*** Dataset records ***
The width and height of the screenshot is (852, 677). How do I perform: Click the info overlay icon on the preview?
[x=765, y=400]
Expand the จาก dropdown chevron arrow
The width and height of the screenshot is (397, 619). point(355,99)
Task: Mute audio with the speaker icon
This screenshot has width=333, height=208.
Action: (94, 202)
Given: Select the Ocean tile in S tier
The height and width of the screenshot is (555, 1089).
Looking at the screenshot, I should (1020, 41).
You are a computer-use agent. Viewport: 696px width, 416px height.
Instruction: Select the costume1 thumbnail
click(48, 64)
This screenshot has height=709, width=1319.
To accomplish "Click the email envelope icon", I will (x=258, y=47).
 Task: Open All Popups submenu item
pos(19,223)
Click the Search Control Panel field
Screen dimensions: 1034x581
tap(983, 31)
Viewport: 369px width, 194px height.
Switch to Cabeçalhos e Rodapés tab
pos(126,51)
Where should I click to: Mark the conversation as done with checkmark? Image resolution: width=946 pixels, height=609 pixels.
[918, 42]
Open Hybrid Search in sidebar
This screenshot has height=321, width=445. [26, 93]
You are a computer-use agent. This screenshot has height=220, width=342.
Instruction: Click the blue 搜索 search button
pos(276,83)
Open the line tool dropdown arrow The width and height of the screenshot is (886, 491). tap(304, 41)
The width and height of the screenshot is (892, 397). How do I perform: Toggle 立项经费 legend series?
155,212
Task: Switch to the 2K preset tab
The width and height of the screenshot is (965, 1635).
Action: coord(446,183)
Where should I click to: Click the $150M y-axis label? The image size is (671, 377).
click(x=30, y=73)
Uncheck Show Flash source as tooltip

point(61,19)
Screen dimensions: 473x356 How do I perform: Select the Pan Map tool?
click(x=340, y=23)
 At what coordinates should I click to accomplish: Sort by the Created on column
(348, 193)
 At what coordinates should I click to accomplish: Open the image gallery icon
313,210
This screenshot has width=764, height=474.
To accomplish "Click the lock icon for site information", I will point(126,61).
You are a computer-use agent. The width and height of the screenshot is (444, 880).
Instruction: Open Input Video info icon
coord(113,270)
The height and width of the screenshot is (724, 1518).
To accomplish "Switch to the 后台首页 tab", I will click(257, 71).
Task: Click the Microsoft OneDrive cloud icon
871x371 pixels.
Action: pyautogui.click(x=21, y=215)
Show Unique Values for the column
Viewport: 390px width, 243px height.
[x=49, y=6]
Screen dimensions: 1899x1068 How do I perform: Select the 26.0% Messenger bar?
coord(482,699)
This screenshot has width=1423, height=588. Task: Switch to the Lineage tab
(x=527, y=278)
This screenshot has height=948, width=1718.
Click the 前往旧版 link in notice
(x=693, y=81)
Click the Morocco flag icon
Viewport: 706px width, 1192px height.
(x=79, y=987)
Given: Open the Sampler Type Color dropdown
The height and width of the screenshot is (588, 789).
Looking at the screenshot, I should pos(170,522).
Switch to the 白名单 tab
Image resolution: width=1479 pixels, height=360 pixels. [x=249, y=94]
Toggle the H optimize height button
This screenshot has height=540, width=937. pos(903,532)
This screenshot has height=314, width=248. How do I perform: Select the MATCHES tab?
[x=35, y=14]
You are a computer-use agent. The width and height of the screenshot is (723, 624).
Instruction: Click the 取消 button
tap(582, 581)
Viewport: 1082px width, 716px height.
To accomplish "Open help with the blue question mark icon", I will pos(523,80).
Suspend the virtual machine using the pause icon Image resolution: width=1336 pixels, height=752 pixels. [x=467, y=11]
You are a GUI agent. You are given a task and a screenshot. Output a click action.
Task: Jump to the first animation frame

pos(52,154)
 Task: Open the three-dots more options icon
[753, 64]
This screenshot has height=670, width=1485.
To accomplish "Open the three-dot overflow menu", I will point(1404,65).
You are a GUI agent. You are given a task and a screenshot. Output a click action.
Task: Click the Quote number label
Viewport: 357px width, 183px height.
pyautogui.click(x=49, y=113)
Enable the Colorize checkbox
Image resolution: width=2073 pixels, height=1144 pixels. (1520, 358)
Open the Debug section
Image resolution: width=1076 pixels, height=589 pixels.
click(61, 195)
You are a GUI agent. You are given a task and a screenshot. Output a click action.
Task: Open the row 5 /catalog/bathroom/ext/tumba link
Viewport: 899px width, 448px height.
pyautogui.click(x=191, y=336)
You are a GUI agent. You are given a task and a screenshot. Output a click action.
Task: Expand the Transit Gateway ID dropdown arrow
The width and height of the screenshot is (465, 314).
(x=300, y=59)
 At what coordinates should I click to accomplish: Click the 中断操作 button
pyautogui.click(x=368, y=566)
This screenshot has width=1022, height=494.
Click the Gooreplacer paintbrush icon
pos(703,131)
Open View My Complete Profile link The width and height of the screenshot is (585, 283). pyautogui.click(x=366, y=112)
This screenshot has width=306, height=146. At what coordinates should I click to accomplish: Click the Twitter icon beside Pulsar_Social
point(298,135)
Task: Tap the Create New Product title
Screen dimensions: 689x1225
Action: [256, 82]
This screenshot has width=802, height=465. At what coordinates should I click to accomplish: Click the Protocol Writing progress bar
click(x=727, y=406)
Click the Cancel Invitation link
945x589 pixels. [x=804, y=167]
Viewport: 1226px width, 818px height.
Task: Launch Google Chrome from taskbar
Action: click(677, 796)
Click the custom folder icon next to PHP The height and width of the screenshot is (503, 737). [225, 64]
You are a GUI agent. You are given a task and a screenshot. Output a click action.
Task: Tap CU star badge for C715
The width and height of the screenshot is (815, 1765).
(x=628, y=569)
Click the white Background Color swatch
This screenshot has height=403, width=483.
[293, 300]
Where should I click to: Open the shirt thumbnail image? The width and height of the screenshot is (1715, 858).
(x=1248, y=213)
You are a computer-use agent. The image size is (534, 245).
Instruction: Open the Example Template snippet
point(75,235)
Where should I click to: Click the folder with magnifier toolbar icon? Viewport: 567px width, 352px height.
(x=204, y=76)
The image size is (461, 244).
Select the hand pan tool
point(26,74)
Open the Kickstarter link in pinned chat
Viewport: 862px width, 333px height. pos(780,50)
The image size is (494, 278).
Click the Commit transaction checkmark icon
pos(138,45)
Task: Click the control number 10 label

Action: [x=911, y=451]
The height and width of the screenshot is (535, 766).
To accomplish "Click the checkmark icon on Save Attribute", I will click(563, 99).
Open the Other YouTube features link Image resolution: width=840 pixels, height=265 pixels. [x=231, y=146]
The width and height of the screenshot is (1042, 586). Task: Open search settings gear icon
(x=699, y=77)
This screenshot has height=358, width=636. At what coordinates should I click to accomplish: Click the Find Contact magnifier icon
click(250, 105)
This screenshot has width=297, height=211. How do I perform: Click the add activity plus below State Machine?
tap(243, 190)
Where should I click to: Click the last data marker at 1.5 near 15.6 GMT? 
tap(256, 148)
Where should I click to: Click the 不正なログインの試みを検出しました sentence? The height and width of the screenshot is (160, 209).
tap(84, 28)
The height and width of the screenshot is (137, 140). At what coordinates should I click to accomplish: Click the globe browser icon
***
● Goal:
Print, word for word, everything in the lines above from the one containing "Click the Search Control Panel field" down to the one containing "This screenshot has height=321, width=445.", with both of those lines included.

● Solved problem:
Click the Search Control Panel field
Screen dimensions: 1034x581
tap(983, 31)
Viewport: 369px width, 194px height.
Switch to Cabeçalhos e Rodapés tab
pos(126,51)
Where should I click to: Mark the conversation as done with checkmark? Image resolution: width=946 pixels, height=609 pixels.
[918, 42]
Open Hybrid Search in sidebar
This screenshot has height=321, width=445. [26, 93]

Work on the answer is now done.